UPDATE: Rescuers will try again Tuesday to free a blue whale entangled in hundreds of feet of fishing line off the coast of Southern California.
The 80-foot Blue Whale was caught in about 200 feet of rope from fishing gear and crab traps when it was spotted Monday off the coast of Dana Point, CA.
According to Michael Milstein of the National Oceanic and Atmospheric Administration: “Experts got close enough to cut away some dangling rope but they couldn’t reach the line wrapped around the whales flipper. The operation was suspended at nightfall and will begin again Tuesday morning.
DANA POINT, Calif. — A blue whale was found entangled in fishing gear off of Dana Point in Laguna Beach on Monday, June 27, 2016 at around 12:30 p.m.
Zodiac Dolphin and Whale Rescue Safari crews rushed over to assist the 70-to-80 foot long blue whale which was spotted approximately six miles southwest of Dana Point. National Oceanic and Atomspheric Administration (NOAA) officals claim that this exact whale was believed to be seen about 30 miles off of the San Diego shoreline this past Sunday.
According to NOAA, the blue whale seemed to be entangled in crab trap lines and fishing equipment. NOAA also stated that this type of entanglement was unusual for blue whales as they do not frequently come close to the shorelines.
He is about five miles off South Laguna Beach now and a telemetry buoy has been attached. The buoy pinpoints the whales exact location for the rescue task force.
Jonsie Reynolds Ross, the Marine Mammal Stranding Coordinator of The California Wildlife Center tells WAN: “NOAA and Pacific Marine Mammal Center’s whale disentanglement teams are attempting to free the blue whale at this time. It could have up to 200 feet of line around its tail from a crab trap. It’s unusual for blue whales to get entangled because they feed so far off shore. Last fall, another one was also entangled.”
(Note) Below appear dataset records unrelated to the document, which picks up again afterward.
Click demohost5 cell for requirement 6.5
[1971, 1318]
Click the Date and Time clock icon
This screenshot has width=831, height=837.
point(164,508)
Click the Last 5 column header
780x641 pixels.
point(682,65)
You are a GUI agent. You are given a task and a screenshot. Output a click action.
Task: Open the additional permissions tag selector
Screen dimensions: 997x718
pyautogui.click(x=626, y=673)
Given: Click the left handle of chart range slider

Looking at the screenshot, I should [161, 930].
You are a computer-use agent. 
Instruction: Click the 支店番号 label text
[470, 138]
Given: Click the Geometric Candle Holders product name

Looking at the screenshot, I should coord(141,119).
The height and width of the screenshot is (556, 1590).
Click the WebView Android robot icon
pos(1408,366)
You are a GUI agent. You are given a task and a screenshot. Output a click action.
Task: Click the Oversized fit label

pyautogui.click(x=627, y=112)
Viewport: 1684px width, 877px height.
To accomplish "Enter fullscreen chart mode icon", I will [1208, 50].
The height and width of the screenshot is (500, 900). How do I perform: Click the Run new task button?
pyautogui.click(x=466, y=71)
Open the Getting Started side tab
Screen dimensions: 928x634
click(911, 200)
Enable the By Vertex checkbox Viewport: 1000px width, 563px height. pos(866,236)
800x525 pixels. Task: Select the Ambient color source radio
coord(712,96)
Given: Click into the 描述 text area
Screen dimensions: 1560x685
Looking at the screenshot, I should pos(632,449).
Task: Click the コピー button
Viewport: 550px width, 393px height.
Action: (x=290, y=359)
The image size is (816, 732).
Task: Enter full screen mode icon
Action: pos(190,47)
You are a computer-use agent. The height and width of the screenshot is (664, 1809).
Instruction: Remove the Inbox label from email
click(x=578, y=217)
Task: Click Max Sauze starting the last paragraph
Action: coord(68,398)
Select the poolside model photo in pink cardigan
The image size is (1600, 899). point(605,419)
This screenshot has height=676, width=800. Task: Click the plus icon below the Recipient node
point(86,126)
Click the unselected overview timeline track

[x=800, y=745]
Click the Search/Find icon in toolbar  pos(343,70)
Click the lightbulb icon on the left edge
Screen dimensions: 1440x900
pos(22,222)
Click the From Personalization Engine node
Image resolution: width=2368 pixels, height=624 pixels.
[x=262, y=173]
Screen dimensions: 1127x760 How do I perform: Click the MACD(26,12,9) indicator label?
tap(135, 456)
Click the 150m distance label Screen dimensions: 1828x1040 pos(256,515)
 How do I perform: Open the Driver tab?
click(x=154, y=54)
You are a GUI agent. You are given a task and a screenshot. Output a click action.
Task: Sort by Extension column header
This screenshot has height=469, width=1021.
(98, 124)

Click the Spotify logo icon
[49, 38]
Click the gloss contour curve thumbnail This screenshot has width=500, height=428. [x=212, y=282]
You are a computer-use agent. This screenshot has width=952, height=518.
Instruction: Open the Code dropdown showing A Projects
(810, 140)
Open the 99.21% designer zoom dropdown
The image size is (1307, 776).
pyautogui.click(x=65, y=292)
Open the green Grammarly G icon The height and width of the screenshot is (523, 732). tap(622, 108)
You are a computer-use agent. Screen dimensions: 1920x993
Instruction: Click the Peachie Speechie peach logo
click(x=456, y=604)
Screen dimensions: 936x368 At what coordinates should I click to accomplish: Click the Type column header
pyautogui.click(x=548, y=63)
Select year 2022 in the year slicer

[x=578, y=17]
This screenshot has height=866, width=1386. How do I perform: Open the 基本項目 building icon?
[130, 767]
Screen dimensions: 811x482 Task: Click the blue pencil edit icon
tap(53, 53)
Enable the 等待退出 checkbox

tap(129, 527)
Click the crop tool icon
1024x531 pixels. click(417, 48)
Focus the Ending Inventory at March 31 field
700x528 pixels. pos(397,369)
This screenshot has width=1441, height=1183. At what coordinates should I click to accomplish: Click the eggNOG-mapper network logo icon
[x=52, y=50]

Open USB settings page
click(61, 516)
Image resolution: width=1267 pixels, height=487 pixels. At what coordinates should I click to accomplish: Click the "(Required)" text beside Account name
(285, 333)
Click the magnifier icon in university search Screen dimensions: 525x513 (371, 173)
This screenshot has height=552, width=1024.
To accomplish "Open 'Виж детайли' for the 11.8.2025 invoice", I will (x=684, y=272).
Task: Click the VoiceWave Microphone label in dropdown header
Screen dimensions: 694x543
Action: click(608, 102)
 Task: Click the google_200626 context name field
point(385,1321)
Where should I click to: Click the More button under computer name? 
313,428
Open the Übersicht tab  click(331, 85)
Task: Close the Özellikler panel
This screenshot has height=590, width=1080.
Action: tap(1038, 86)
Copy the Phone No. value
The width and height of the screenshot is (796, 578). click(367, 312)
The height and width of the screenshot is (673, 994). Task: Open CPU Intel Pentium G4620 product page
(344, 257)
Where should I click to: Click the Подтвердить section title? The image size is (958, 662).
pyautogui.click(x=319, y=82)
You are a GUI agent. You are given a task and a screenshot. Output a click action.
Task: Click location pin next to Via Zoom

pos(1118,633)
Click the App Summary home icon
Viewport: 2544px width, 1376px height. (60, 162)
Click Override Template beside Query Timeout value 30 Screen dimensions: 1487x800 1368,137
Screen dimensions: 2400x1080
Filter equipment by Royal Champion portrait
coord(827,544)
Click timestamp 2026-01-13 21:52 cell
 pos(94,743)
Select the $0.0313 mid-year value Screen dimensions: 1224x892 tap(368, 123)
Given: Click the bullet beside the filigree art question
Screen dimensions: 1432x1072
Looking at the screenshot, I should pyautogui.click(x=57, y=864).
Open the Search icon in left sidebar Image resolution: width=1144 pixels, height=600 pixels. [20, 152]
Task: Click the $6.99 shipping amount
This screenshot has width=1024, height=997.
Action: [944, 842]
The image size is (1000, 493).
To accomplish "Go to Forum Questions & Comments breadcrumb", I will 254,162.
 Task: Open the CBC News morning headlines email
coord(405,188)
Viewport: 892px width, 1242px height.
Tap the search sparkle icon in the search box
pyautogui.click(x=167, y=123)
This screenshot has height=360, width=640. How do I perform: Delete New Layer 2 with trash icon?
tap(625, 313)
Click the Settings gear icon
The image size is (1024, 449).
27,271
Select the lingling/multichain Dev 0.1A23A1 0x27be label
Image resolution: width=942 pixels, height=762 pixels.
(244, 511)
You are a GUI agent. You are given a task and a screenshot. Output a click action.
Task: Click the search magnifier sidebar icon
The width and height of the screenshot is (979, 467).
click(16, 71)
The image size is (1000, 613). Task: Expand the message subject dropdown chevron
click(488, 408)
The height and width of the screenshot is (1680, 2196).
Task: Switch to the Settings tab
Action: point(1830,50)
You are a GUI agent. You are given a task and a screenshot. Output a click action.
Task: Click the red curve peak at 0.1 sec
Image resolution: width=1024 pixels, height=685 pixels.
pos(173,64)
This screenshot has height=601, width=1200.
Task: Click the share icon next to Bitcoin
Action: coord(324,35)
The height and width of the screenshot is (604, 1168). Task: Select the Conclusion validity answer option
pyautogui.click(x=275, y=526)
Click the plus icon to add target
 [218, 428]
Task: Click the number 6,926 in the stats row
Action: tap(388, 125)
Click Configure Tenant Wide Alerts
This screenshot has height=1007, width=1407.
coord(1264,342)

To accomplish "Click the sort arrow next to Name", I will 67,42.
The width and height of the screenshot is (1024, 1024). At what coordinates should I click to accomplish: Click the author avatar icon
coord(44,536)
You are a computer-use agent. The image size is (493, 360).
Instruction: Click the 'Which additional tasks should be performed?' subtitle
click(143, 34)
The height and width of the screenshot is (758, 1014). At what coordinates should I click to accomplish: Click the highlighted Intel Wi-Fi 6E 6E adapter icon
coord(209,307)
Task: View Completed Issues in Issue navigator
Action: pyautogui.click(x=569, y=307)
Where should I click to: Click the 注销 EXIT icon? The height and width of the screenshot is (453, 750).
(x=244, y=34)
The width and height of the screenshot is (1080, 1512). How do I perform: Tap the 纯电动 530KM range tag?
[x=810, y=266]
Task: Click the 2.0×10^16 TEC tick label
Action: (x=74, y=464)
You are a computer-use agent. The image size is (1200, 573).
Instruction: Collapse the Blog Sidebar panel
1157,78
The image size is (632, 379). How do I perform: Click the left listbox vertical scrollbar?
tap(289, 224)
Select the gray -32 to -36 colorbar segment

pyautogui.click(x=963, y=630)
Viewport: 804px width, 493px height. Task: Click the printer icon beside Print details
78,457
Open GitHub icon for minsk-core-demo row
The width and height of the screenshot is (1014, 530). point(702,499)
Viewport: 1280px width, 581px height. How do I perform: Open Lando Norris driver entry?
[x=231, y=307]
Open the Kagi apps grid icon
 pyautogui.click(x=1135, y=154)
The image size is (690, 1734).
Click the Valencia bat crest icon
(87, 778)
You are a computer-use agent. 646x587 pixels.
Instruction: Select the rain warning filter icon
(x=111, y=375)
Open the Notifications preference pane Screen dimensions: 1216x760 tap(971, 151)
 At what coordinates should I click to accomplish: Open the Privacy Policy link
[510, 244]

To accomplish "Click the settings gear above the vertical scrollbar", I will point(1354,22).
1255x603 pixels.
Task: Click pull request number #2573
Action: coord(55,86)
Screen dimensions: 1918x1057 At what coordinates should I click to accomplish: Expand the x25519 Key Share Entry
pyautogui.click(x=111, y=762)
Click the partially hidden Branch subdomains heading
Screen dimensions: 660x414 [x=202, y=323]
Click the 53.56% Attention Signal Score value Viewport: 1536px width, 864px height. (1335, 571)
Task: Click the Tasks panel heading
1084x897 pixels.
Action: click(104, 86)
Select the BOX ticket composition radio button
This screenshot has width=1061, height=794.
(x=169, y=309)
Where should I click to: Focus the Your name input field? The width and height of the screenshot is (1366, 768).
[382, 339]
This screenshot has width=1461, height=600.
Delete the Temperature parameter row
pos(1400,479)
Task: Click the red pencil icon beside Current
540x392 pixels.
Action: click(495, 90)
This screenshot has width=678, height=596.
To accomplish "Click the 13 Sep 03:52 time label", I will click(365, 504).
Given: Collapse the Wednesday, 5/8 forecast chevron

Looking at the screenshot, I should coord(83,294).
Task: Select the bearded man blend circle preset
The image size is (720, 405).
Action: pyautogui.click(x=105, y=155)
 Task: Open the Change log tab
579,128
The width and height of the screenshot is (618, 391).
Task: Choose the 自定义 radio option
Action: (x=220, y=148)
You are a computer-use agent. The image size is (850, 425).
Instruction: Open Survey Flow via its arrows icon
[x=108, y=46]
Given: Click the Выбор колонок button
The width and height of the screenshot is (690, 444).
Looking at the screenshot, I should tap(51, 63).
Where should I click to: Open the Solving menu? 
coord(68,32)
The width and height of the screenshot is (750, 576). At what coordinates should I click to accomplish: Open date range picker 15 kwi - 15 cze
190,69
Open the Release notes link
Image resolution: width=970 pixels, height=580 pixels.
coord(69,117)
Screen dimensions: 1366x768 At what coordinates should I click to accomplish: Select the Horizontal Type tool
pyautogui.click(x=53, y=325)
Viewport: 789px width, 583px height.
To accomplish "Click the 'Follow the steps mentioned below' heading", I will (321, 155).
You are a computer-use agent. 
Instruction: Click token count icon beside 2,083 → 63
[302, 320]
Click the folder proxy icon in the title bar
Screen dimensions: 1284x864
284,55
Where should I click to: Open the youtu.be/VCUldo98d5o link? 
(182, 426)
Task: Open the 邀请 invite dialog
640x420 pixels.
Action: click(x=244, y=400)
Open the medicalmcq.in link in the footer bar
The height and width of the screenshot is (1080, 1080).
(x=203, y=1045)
Rescue team members including Anderson, Southern and Justin Viezbicke, the California Stranding Network Coordinator with NOAA’s National Marine Fisheries are attempting to cut the line with a pelican knife.
“The whale seems really tired,” Anderson said. “In a very unusual behavior for a blue whale, it spy-hopped for about 45 seconds as if to take a look around.”
Anderson said NOAA officials will be able to track where the fishing gear and crab traps came from by looking at numbers engraved on the gear.